EVERLY BROTHERS The Definitive Everly Brothers (Warner Bros./Warner Strategic Marketing)

Possibly entirely accurately titled, this double CD contains all 30 of the Everly Brothers' British hit singles alongside another 20 b-sides and album tracks. Paradise if you enjoy the brothers' music, but for all the undoubted influence they exerted on popular music, with Simon & Garfunkel and Paul McCartney, for example, being quick to praise them, I found this album a gruelling slog to get through. The tunes are familiar, of course, and the occasional tales of teenage transgression ("Wake Up Little Susie", "Poor Jenny") are fitfully amusing. And everyone from Gram Parsons to Everything But The Girl to The Walker Brothers have found something in these songs, arguably qualities that the Everlys skate, or more frequently trample, over. The risible disaster ballad "Ebony Eyes" and its cod-cinematic central narration cannot be said to not have dated a little in the last 40 years, whilst plodding covers of "That'll Be The Day" and "Love Is Strange" are not pleasant to behold. Am I being too harsh? I don't think so: contemporary work by Buddy Holly or The Beatles, for example, still punches its weight today, so why should these songs be judged by different standards? Ultimately, much of "The Definitive Everly Brothers" is polite pop music, a tale of untapped potential that suggests Brian Wilson forever trapped in 1964, unable to develop any further than "I Get Around".

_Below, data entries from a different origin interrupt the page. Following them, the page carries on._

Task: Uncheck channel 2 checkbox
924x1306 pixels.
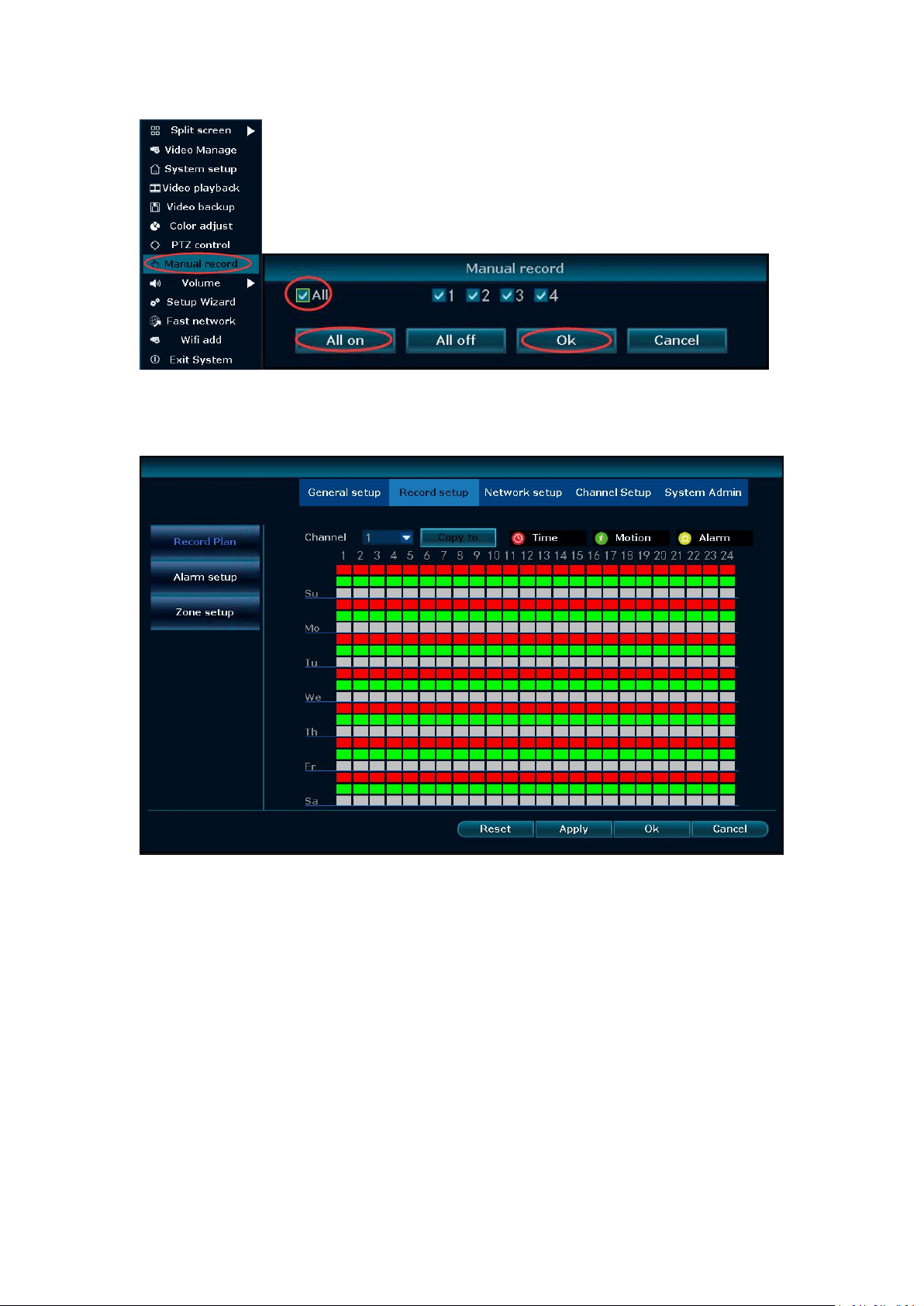Action: (472, 295)
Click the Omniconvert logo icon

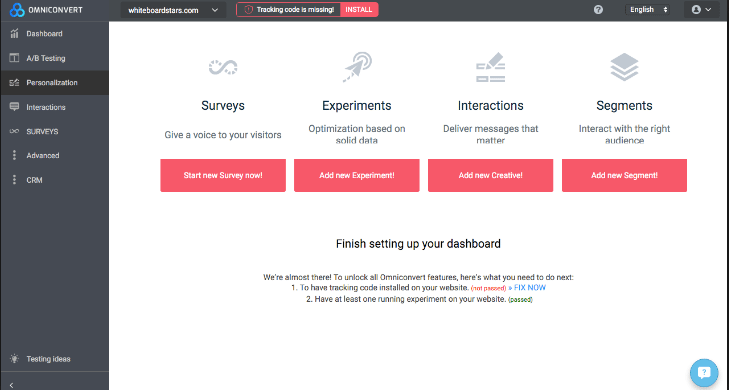coord(17,10)
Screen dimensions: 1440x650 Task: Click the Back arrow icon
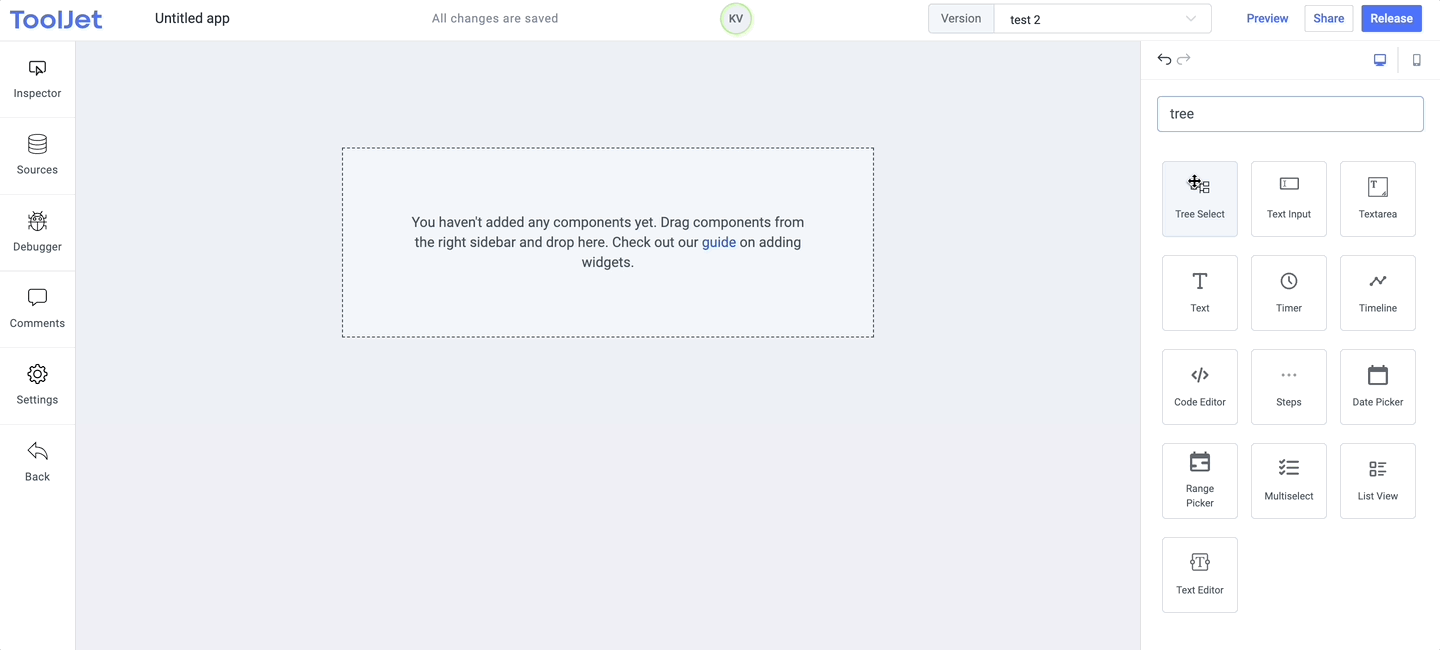(x=37, y=452)
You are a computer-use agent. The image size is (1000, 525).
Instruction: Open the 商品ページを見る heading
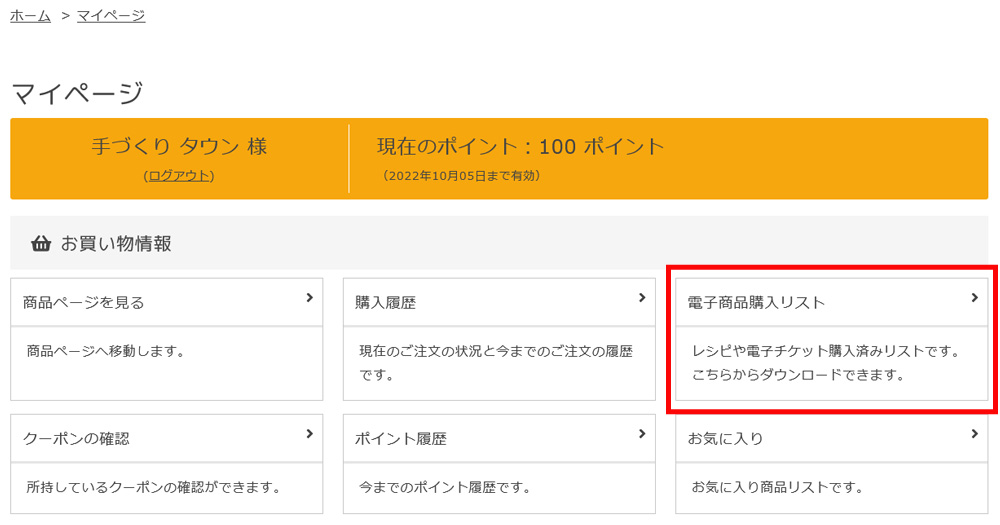84,302
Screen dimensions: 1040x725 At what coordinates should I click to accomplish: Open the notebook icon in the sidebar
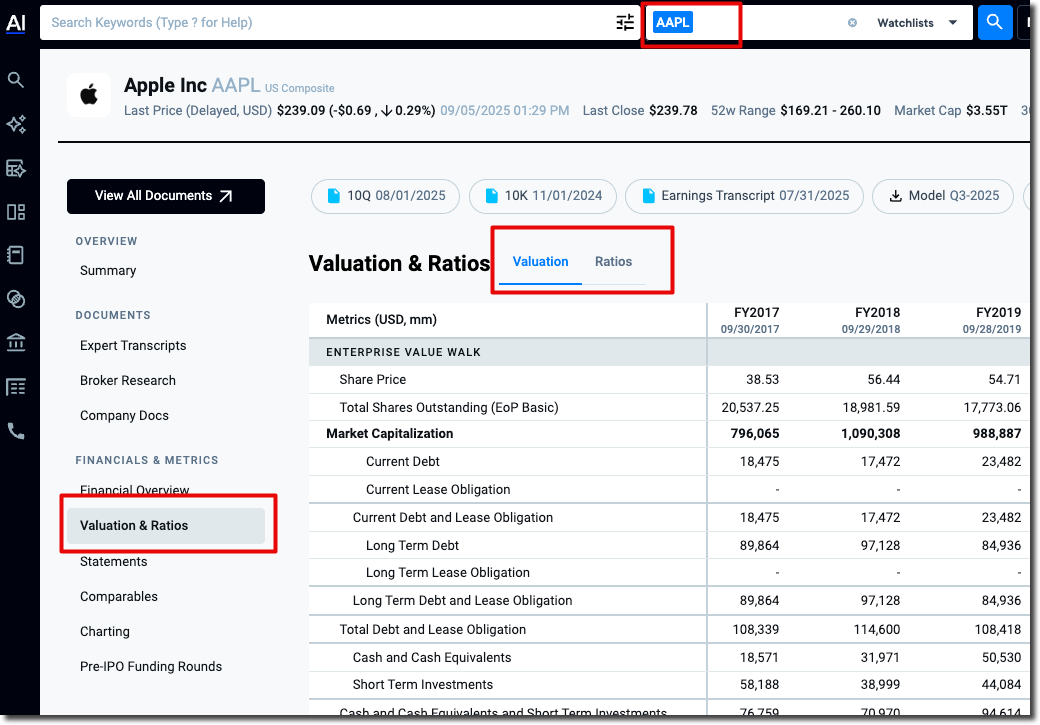16,255
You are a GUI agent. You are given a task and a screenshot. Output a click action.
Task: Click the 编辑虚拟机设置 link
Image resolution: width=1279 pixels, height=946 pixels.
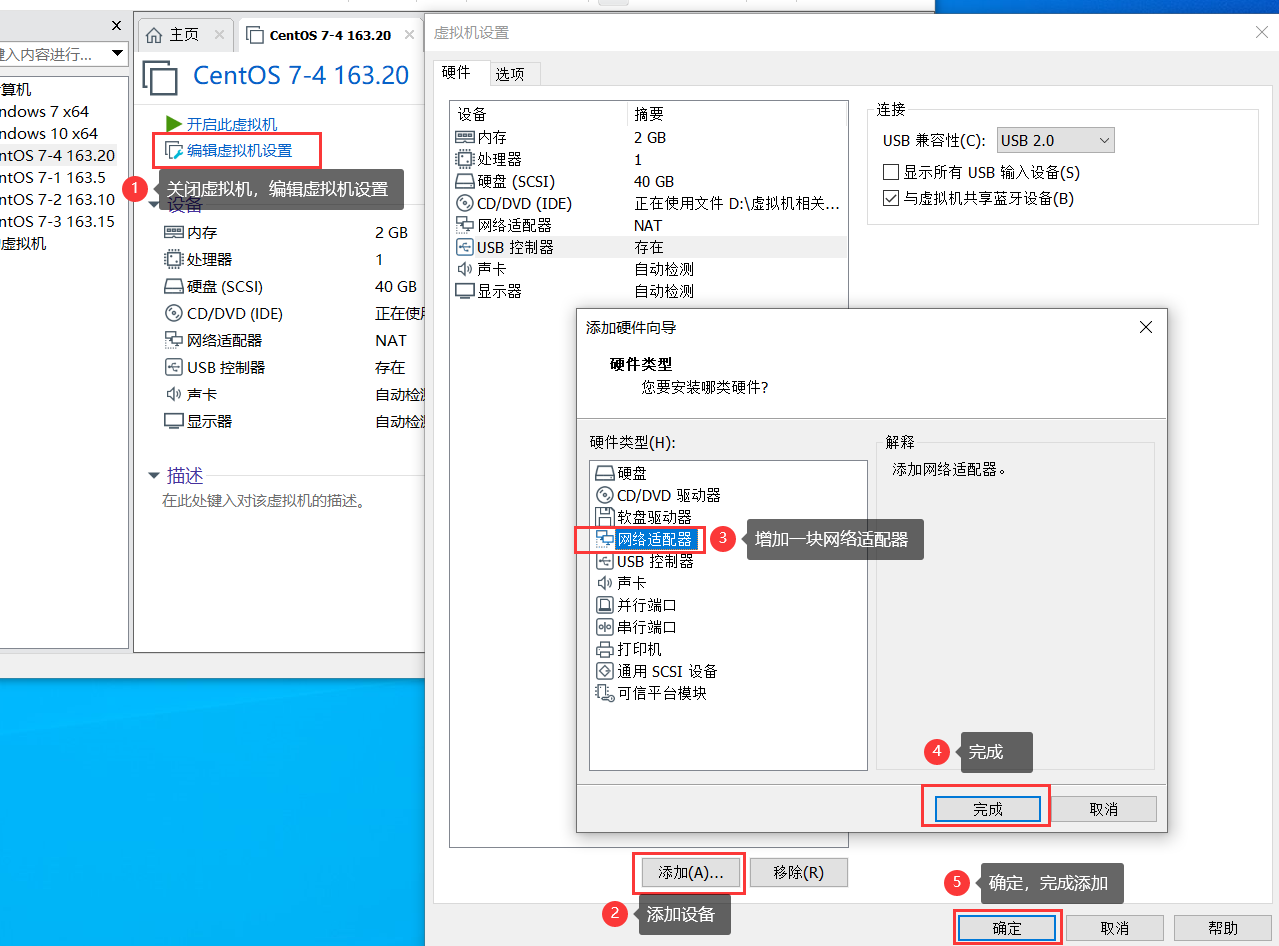[237, 150]
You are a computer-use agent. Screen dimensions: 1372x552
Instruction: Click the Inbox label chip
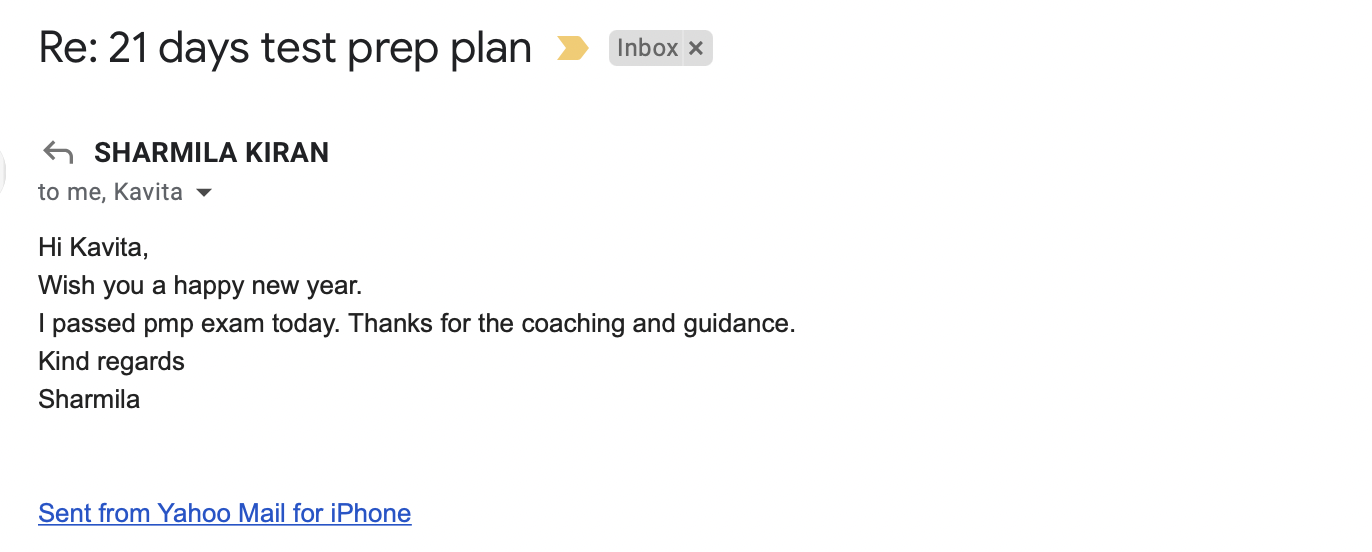[647, 48]
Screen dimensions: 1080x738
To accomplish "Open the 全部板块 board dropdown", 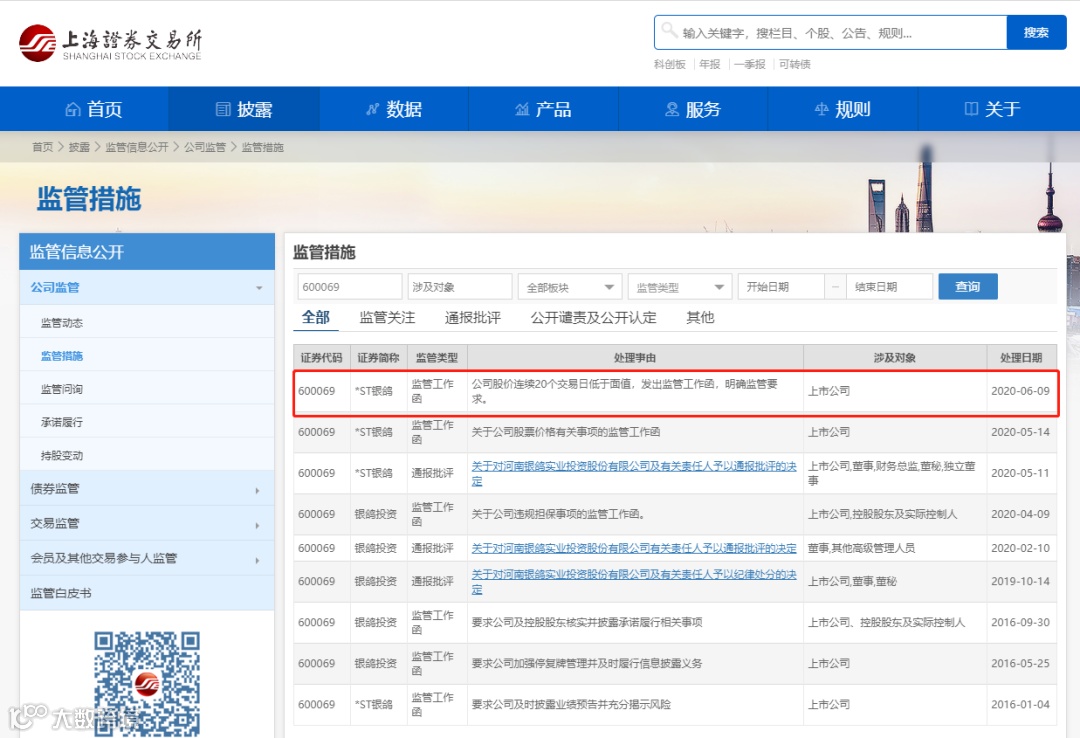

And then, halfway through the second CD the hits dry up and a strange thing happens. Phil and Don turn to a kind of lightly psychedelic country-fried pop that's not far adrift of Kenny Rogers And First Edition, and it's actually pretty entertaining. "Lord Of The Manor" takes "Gosford Park" down South and plays unusual tricks with song structure, with a long, instrumental introduction and a sudden, slashing edit at the close. "Green River" at least attempts to emulate the kind of cosmic country-rock Gene Clark and Gram Parsons were custom-tooling at around the same time, and "Empty Boxes" brings things full circle by sounding uncannily like Simon & Garfunkel. But, unfortunately, it's a case of far too little, far too late for me. If you enjoy the music of the Everly Brothers, this album is self-recommending. If you don't, all the Everly Brothers you need is probably Simon & Garfunkel's versions of "Bye Bye Love".